Although the Committee may use any of the above performance metrics, the Committee shall generally set one or more of such performance metrics for each potential Bonus Award not later than the 90th day after the beginning of the Performance Period. The Committee may determine to exclude certain adjustments, one-time taxes and other charges from the performance metrics to the extent they are determined to be excluded by the Committee generally no later than 90 days after the beginning of the Performance Period. Notwithstanding any other provision of the Plan, if the Committee determines that a potential Bonus Award need not be qualified as performance based compensation under Section 162(m) of the Internal Revenue Code, as amended, the Committee may modify the performance metrics, the weighting of performance metrics, the annual targets, threshold, target and stretch performance levels and any other terms of such potential Bonus Award at any time during the Plan Term, including after the first 90 days of a Plan Term.

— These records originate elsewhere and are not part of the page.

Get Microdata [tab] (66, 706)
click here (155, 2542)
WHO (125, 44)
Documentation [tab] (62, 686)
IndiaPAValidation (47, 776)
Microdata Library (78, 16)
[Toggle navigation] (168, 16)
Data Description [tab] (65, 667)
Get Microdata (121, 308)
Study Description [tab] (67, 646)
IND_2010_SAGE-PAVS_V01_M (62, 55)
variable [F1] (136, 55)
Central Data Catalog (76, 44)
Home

Furthermore, the Committee, in its sole and absolute discretion, may change Performance Periods based on market, business or other conditions.

 

Only the Committee has the ability to modify the Plan, and all modifications to the Plan related to the CEO must be reviewed by the Board of Directors.  Except for certain limited exceptions with respect to CIC Agreements (as discussed above) and employment agreements (as discussed below), this Plan document supersedes any prior communications or previous document you may have received. In the event of any conflict between a Selected Participant’s employment agreement with the Company and this Plan, the terms of the Participant’s employment agreement will control for those provisions that do not relate to annual bonus incentive compensation.

 

 

The Company shall not be required to fund or otherwise segregate any cash or any other assets which may at any time be paid to Selected Participants under the Plan.  The Plan shall constitute an “unfunded” plan of the Company.

 

In the event any provision of the Plan shall be held illegal or invalid for any reason, the illegality or invalidity shall not affect the remaining parts of the Plan, and the Plan shall be construed and enforced as if the illegal or invalid provision had not been included. Any questions regarding this Plan should be directed to the Human Resources department.

 

Terms and Conditions - United States Only

This Plan does not constitute a guarantee of work, job status or employment for any period of time.  Your employment at Advanced Energy Industries, Inc. or its affiliate is at will and either you or the Company or affiliate may terminate the relationship at any time.  This document is not intended to create a contract of employment or commitment of ongoing payment, express or implied.